In the context of a team that is larger than 2 people, bringing up missing elements as a group, particularly in challenging team environments, can be both more effective and less risky than doing it as an individual. This approach may require a bit more effort, as it means having conversations with other team members to get them onboard before bringing it up with the team lead(s). In challenging teams, it may also be helpful to evaluate the relative power of the team members who will be bringing this up with you, and ask the one(s) with the most relative power to be the spokesperson. This will be discussed further in part five, analyzing power dynamics in a team context.

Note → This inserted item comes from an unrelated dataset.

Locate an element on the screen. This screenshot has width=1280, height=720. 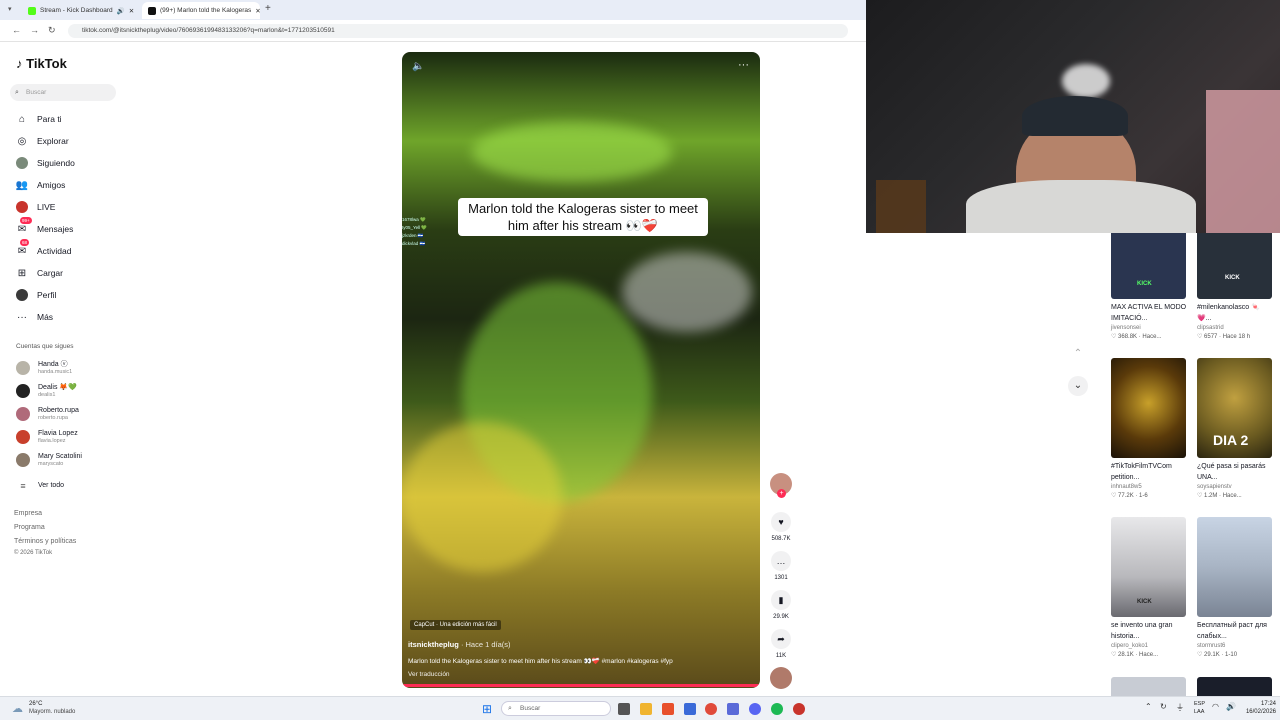
tab-kick-dashboard: Stream - Kick Dashboard 🔊 ✕ is located at coordinates (81, 10).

Finally, you may encounter teams where more than one of the key elements is missing or incompletely implemented. In these instances, it will likely be necessary to prioritize addressing these lacks rather than trying to tackle them all simultaneously. The prioritization decisions you make will depend on the context of the particular situation, but addressing lack of awareness about communication preferences can be low-hanging fruit in terms of effort, and might make any of the others easier to bring up. Additionally, the project timeline, milestones and product expectations might well exist and just haven’t been written down or made accessible, or they will also be low-hanging fruit and easy to justify asking about. Alternatively, if the lack of a particular element is causing problems for you (or the team in general), like lack of clear roles and responsibilities or agreed upon technical processes, then it may be useful to focus on those first.
However you decide to go about addressing these lacks, keep in mind that there is often a lot that you can do to improve your experience of working in a team and sometimes your efforts to improve your own experience will lead to a better team working environment for others as well.